Tesla’s streak in this category started in 2022, and the brand has now won the Highest Conquest Percentage award for six straight years, meaning it keeps pulling buyers away from other brands at a rate no competitor has matched. Tesla’s retention among Asian households reached 63.6% and among Hispanic households 61.9%, rates that significantly outpace national averages for those groups. That breadth of appeal across demographics adds a layer of significance to a win that some might dismiss as routine.

The timing matters too. After several consecutive quarters of decline, Tesla’s share of U.S. EV sales jumped to 59% in Q4 2025. That rebound, arriving just as competitors were flooding the market with new models and incentives, suggests Tesla’s loyalty numbers are not simply the result of limited alternatives. Buyers are still choosing it when they have plenty of other options.

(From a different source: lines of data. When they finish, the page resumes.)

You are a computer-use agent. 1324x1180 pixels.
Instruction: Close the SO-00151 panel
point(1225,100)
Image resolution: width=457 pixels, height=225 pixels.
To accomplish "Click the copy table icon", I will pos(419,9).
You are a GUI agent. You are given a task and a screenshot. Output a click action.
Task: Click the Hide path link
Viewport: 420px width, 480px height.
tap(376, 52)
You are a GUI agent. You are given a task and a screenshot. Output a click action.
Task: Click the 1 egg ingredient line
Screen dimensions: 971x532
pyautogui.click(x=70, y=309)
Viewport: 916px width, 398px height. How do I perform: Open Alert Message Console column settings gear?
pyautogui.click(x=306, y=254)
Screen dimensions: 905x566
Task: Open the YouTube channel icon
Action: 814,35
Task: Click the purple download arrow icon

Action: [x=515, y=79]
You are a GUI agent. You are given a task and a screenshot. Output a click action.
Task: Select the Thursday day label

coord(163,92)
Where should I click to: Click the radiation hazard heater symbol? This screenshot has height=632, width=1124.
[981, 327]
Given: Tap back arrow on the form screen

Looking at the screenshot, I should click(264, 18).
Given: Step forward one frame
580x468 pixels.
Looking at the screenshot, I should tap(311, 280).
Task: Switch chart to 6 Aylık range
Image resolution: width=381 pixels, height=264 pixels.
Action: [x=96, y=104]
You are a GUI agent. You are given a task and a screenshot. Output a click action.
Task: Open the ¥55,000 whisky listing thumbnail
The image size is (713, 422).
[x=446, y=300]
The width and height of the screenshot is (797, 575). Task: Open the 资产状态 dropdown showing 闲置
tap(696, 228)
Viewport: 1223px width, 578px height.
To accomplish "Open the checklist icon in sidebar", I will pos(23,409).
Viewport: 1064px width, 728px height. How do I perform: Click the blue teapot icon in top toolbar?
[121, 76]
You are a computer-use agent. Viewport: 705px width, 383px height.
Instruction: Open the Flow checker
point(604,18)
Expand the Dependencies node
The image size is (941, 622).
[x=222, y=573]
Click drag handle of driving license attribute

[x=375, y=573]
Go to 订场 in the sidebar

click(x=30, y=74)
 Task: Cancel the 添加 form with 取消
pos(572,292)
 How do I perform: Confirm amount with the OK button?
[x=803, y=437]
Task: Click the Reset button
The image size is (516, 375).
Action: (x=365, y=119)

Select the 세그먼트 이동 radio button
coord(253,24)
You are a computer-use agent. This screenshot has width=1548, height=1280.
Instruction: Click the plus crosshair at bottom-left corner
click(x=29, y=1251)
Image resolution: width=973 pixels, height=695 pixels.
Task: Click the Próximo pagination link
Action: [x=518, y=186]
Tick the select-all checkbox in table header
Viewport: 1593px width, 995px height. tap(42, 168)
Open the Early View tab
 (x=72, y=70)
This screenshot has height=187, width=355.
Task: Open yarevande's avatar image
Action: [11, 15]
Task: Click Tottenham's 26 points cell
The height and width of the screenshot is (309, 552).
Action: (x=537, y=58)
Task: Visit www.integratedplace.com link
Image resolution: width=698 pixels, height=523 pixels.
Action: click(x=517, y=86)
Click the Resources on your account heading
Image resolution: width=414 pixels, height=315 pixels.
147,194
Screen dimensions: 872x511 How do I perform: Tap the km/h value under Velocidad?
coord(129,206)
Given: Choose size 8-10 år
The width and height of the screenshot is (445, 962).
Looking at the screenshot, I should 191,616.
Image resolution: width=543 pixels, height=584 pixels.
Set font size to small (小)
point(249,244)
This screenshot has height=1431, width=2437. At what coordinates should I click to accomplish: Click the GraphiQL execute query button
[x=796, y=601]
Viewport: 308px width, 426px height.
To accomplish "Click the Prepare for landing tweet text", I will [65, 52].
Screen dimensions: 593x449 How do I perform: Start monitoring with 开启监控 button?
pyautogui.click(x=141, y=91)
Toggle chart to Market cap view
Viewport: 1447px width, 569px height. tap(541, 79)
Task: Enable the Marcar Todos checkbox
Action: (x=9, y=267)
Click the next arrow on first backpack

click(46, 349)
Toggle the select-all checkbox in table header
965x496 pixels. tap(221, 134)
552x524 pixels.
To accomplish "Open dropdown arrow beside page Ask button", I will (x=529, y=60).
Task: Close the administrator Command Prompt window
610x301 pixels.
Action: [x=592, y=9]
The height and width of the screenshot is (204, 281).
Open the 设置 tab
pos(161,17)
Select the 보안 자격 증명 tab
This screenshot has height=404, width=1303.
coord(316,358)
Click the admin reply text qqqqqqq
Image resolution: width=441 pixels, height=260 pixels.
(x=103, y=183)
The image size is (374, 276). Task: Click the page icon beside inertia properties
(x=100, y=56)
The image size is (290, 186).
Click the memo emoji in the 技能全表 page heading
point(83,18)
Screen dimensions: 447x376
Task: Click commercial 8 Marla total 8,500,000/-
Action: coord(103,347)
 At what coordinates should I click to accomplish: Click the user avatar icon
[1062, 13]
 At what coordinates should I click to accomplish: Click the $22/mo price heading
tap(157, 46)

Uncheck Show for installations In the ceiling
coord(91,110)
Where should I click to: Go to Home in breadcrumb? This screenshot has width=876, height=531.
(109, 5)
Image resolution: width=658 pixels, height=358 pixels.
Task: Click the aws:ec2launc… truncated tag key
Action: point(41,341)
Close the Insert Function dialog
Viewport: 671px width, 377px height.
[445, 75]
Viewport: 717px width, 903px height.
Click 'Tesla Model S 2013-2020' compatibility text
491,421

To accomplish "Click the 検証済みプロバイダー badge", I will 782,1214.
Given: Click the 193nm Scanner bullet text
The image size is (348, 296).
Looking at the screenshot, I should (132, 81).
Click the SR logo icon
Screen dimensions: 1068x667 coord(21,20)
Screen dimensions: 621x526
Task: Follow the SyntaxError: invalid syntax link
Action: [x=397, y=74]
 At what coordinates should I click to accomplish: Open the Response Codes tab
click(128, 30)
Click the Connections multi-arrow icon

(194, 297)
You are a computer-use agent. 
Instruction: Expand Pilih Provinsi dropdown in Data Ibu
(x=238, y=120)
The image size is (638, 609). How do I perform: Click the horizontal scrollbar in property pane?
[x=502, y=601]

What keeps Tesla owners coming back has a lot to do with the  and convenience of charging. The Supercharger network is the most straightforward example. With over 65,000 Superchargers globally, it remains the largest and most reliable fast-charging network in the world, and owners who have built their routines around it face a real practical cost when considering a switch. Competitors have made progress, but the consistency, speed, and availability of Tesla’s network is still the benchmark the rest of the industry is chasing.  Then there is the software side. Tesla has built a model where the car you own today is functionally different from the car you bought two years ago, through over-the-air updates that add continuous game-changing improvements such as Full Self-Driving that has moved from a driver-assist feature to an increasingly capable autonomous system. For many Tesla owners, leaving the brand means starting over with a car that will not get meaningfully better over time, and that is a trade-off fewer and fewer are willing to make.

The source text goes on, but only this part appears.